- O Estado de S. Paulo
O Poder Executivo já esteve na situação de água de ladeira abaixo quando ficou claro que a presidente Dilma Rousseff perdia as condições objetivas para governar. Agora, o cenário é de fogo de morro acima no Congresso Nacional, onde nada parece segurar a corrida de deputados – e até de senadores – em prol do impeachment da presidente.
O resultado a ser exposto no placar eletrônico após a votação nominal marcada para o próximo domingo já não é mais de total imprevisibilidade. Muito menos de tendência favorável, conforme o governo desenhava dias atrás e a presidente, certamente por dever de ofício, continuou desenhando na entrevista de ontem em que a única ideia que apresentou para o caso de escapar do impedimento foi a proposição de um pacto nacional.
Nada do que Dilma fez até agora deu certo. Nem o abandono de qualquer pudor na negociação da partilha do Estado que um dia quis convencer as pessoas de que estaria disposta a “faxinar”, nem a abertura das portas do armazém para uso do ex-presidente Luiz Inácio da Silva.
Mais que sintomático, é um indicador da direção dos ventos o fato de o Palácio do Jaburu atrair quantidade crescente de parlamentares, enquanto a visitação aos Palácios do Planalto e da Alvorada praticamente se resume aos convidados a aplaudir os discursos de Dilma dia sim, outro também, e ao cada vez menor número de políticos engajados na organização da resistência.

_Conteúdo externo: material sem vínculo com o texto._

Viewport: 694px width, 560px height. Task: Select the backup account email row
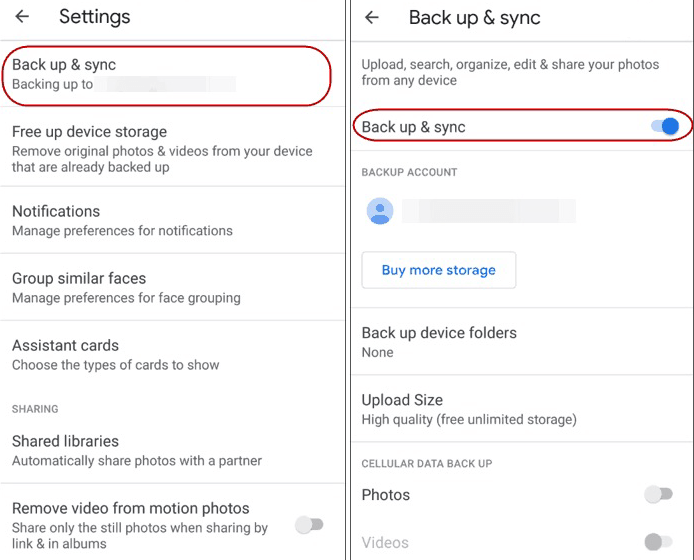(x=490, y=211)
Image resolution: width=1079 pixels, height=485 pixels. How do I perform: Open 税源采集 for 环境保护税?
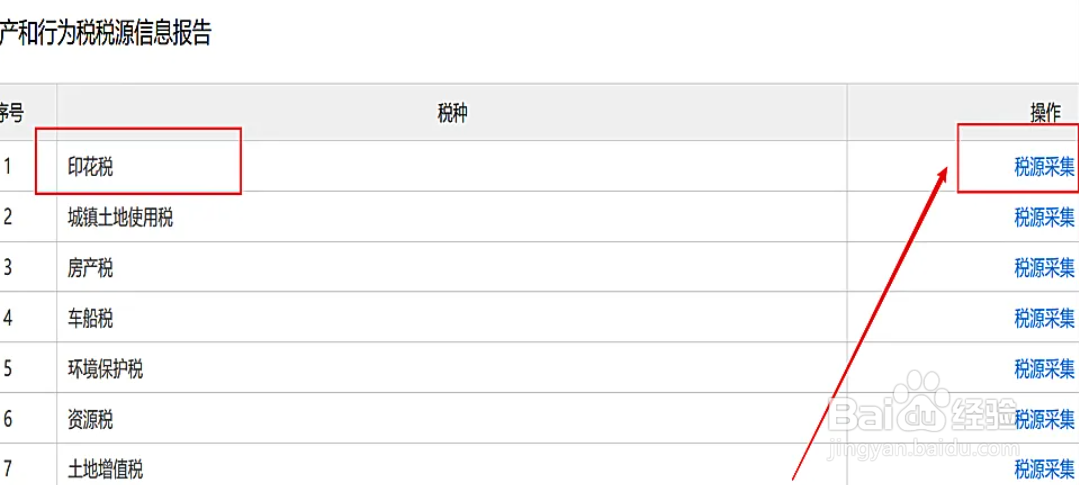[1044, 369]
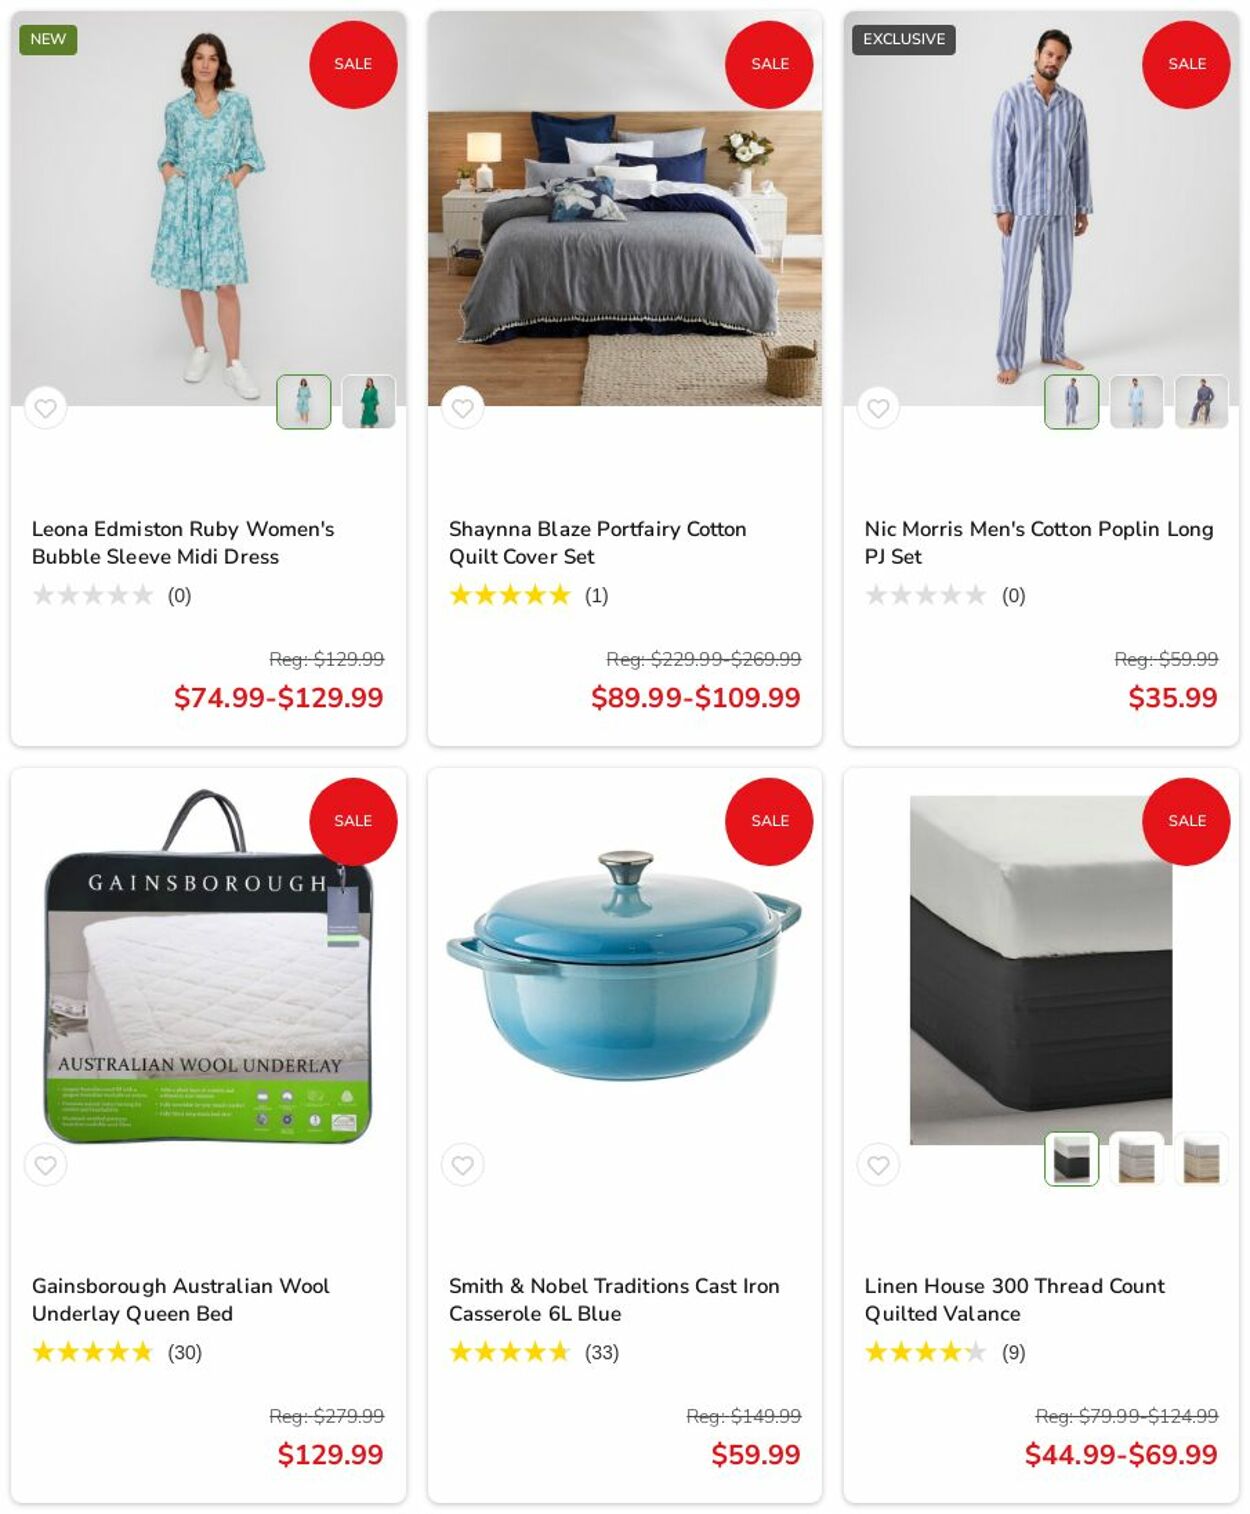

Os últimos moicanos, partidos médios e governistas do PMDB que tinham jurado fidelidade eterna vêm mudando de ideia em ritmo acelerado desde a aprovação do pedido de impeachment na comissão especial da Câmara. E quando notórios interesseiros nas benesses publicadas (ou não) no Diário Oficial viram as costas a quem ainda detém a posse da caneta é sinal de que o descrédito, a desconfiança e o cheiro de chicote queimado tomou conta do ambiente.
É surpreendente que a presidente que trata a todos de maneira ríspida – mesmo e até mais agora quando senta praça na beira do abismo –, que vocifera no Palácio, que não viu problema algum na campanha eleitoral agressiva e desleal para com os adversários e os eleitores e que sempre fez questão de falar sozinha, é de cair o queixo que ainda se imagine em condições de comandar o diá- logo nacional e apresentar soluções para a crise econômica, política, social e moral.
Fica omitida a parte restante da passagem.